Tabella riepilogativa
| Elemento chiave della misura | Specifiche |
|---|---|
| Misura | Iperammortamento 2026-2028 |
| Obiettivo | Sostenere gli investimenti delle imprese in innovazione, digitalizzazione, automazione, tecnologie 4.0 ed efficientamento energetico |
| Beneficio principale | Maggiorazione fiscale del costo dei beni agevolabili fino al 180% |
| Tipologia di agevolazione | Agevolazione fiscale tramite maggiorazione del costo ai fini dell’ammortamento |
| Beneficiari | Imprese residenti in Italia e stabili organizzazioni di soggetti non residenti |
| Destinazione investimenti | Strutture produttive ubicate nel territorio italiano |
| Periodo investimenti | Dal 1° gennaio 2026 al 30 settembre 2028 |
| Aliquota massima | +180% per investimenti fino a 2,5 milioni di euro |
| Altre aliquote | +100% oltre 2,5 milioni e fino a 10 milioni; +50% oltre 10 milioni e fino a 20 milioni |
| Beni materiali agevolabili | Macchinari 4.0, impianti produttivi, robot, sistemi automatizzati, magazzini interconnessi, manifattura additiva |
| Beni immateriali agevolabili | Software, piattaforme digitali, AI, machine learning, cybersecurity, digital twin, IoT, cloud, sistemi MES/SCADA/CMMS |
| Energia rinnovabile | Beni per autoproduzione da fonti rinnovabili destinata all’autoconsumo, inclusi sistemi di accumulo |
| Limite energetico | Producibilità attesa non superiore al 105% del fabbisogno dell’impresa |
| Requisiti principali | Regolarità contributiva, rispetto sicurezza sul lavoro, interconnessione dei beni e documentazione tecnica |
| Procedura | Comunicazione preventiva, conferma investimento e comunicazione di completamento |
| Piattaforma | Piattaforma telematica GSE con accesso tramite SPID o CIE |
| Acconto richiesto | Almeno 20% del costo dei beni agevolabili entro la fase di conferma |
| Comunicazione completamento | Entro il 15 novembre 2028 |
| Documenti richiesti | Perizia tecnica asseverata o attestazione, certificazione contabile, fatture, documenti di trasporto e prove di interconnessione |
| Controlli | Verifiche documentali e controlli da parte del GSE |
| Cumulabilità | Possibile con altri incentivi, purché non sulla stessa quota di costo e senza superare il valore dell’investimento |
| Esclusioni principali | Imprese in liquidazione, fallimento, procedure concorsuali o destinatarie di sanzioni interdittive |
FAQ – Domande Frequenti
1. Che cos’è l’iperammortamento 2026-2028?
È un’agevolazione fiscale che consente alle imprese di maggiorare il costo di alcuni beni agevolabili ai fini dell’ammortamento.
2. Qual è il beneficio principale?
Il beneficio principale è la maggiorazione fiscale fino al 180% per la prima fascia di investimento.
3. È un contributo a fondo perduto?
No.
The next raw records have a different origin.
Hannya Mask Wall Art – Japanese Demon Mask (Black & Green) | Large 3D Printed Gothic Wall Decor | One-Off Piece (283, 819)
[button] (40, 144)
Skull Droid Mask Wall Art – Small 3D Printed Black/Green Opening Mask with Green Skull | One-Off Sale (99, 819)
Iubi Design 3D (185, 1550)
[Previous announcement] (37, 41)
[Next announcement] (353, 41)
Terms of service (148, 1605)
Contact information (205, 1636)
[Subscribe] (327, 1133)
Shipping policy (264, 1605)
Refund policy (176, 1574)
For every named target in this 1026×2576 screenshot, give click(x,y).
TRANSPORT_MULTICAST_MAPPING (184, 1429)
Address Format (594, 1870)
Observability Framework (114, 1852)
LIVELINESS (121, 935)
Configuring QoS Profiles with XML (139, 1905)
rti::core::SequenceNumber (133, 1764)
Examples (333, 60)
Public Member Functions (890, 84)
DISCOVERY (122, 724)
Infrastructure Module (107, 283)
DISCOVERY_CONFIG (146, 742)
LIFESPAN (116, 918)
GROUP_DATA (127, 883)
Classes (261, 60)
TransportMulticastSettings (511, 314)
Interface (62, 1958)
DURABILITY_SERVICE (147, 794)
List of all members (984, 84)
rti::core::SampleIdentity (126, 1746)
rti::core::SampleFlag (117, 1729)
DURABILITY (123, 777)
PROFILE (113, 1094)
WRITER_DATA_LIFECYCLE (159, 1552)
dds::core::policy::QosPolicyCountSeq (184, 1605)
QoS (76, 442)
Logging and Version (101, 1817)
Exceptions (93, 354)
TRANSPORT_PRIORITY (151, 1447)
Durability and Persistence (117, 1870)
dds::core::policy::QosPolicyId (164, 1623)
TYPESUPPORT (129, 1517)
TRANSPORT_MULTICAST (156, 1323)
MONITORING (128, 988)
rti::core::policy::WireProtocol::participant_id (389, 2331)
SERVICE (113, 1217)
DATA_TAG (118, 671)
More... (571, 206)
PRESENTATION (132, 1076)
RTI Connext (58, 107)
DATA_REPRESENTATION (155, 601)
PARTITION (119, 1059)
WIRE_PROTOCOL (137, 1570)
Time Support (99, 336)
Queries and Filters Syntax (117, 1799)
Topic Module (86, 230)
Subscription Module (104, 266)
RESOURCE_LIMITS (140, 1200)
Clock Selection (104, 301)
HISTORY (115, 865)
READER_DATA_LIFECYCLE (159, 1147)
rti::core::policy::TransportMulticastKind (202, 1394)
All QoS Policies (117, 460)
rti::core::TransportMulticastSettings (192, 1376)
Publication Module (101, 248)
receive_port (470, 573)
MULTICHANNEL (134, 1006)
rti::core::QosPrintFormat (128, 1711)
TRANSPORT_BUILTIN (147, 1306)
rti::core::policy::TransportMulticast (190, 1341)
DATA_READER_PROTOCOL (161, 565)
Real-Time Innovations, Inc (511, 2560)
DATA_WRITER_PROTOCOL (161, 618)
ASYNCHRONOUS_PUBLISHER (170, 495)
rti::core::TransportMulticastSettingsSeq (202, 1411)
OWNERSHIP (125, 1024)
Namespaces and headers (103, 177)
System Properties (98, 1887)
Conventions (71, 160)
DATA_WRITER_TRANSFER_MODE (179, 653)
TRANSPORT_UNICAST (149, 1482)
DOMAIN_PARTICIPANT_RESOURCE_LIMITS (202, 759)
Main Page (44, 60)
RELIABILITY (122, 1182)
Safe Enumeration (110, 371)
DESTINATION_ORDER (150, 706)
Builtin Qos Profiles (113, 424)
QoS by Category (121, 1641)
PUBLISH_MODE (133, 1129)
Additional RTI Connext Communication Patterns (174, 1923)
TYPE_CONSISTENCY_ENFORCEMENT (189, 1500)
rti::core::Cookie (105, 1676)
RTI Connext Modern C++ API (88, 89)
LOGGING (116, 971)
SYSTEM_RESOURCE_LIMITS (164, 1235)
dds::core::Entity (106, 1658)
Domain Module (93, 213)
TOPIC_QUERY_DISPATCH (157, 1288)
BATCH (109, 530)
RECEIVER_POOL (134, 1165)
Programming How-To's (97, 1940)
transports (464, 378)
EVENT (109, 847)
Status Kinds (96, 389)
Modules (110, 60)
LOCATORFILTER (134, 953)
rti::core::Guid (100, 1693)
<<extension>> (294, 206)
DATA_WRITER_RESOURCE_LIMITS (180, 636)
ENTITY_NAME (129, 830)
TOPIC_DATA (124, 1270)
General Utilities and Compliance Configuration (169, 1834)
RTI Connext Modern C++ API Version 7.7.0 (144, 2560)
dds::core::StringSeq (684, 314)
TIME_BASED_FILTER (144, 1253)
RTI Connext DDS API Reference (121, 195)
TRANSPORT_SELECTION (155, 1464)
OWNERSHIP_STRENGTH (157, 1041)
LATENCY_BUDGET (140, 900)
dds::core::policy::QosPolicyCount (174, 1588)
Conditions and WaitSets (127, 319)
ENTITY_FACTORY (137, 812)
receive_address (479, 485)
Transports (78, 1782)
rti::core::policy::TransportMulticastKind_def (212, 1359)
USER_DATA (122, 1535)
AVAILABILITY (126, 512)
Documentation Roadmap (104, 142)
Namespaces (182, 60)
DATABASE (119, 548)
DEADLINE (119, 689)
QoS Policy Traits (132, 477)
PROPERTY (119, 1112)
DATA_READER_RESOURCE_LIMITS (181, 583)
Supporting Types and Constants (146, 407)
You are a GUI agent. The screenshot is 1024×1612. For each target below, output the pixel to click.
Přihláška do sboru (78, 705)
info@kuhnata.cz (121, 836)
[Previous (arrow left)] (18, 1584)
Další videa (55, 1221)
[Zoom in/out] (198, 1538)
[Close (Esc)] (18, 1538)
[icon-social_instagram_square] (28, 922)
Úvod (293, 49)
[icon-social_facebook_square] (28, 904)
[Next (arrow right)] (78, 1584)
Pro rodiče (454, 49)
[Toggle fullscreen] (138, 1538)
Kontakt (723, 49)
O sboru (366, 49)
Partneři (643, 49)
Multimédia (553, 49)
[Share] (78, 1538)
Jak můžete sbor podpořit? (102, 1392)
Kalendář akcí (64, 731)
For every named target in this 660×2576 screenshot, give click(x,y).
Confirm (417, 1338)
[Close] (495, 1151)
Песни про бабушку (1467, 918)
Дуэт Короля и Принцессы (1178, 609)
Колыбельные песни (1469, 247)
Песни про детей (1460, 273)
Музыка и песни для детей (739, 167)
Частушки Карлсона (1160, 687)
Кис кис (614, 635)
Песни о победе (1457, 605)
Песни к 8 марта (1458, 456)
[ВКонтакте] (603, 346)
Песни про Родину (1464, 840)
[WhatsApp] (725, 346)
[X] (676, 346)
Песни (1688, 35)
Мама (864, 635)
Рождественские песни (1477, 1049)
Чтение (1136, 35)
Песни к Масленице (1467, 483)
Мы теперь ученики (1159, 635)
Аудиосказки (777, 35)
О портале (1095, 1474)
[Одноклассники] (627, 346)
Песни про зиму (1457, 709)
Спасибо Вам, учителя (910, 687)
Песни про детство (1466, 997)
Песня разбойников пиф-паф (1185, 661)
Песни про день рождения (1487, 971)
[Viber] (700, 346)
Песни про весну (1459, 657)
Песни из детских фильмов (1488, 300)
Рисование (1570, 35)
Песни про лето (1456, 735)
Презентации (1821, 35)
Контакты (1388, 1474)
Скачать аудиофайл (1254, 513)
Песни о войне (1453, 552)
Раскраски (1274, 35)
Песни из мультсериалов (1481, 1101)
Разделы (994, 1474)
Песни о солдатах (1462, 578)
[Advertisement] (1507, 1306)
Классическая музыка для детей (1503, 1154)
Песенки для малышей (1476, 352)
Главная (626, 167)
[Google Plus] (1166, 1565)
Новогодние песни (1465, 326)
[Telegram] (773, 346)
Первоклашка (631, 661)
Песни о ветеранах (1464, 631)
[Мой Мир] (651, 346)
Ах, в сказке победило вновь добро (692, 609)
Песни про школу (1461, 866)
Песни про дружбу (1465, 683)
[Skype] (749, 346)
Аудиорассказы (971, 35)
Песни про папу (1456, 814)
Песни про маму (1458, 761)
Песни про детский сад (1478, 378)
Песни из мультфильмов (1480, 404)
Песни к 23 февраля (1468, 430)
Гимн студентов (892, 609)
L’iperammortamento non eroga denaro direttamente, ma permette una maggiore deduzione fiscale nel tempo.
4. Quali imprese possono accedere?
Possono accedere le imprese residenti in Italia e le stabili organizzazioni di soggetti non residenti con investimenti in strutture produttive italiane.
5. Quali beni sono agevolabili?
Rientrano beni materiali 4.0, software, piattaforme digitali, AI, cybersecurity, digital twin e beni per energia rinnovabile destinata all’autoconsumo.
6. L’interconnessione è obbligatoria?
Sì, per i beni 4.0 è fondamentale dimostrare che il bene dialoghi con i sistemi aziendali.
7. Serve una perizia tecnica?
Sì. La perizia o attestazione tecnica serve a dimostrare che il bene rispetti i requisiti richiesti.
8. Come si accede alla misura?
L’accesso avviene tramite piattaforma GSE, con comunicazione preventiva, conferma dell’investimento e comunicazione di completamento.
9. Fino a quando sono validi gli investimenti?
La misura riguarda gli investimenti effettuati dal 1° gennaio 2026 al 30 settembre 2028.
10. Conviene alle PMI?
Sì, può convenire anche alle PMI, soprattutto se devono investire in macchinari, software, automazione o strumenti per migliorare efficienza e produttività.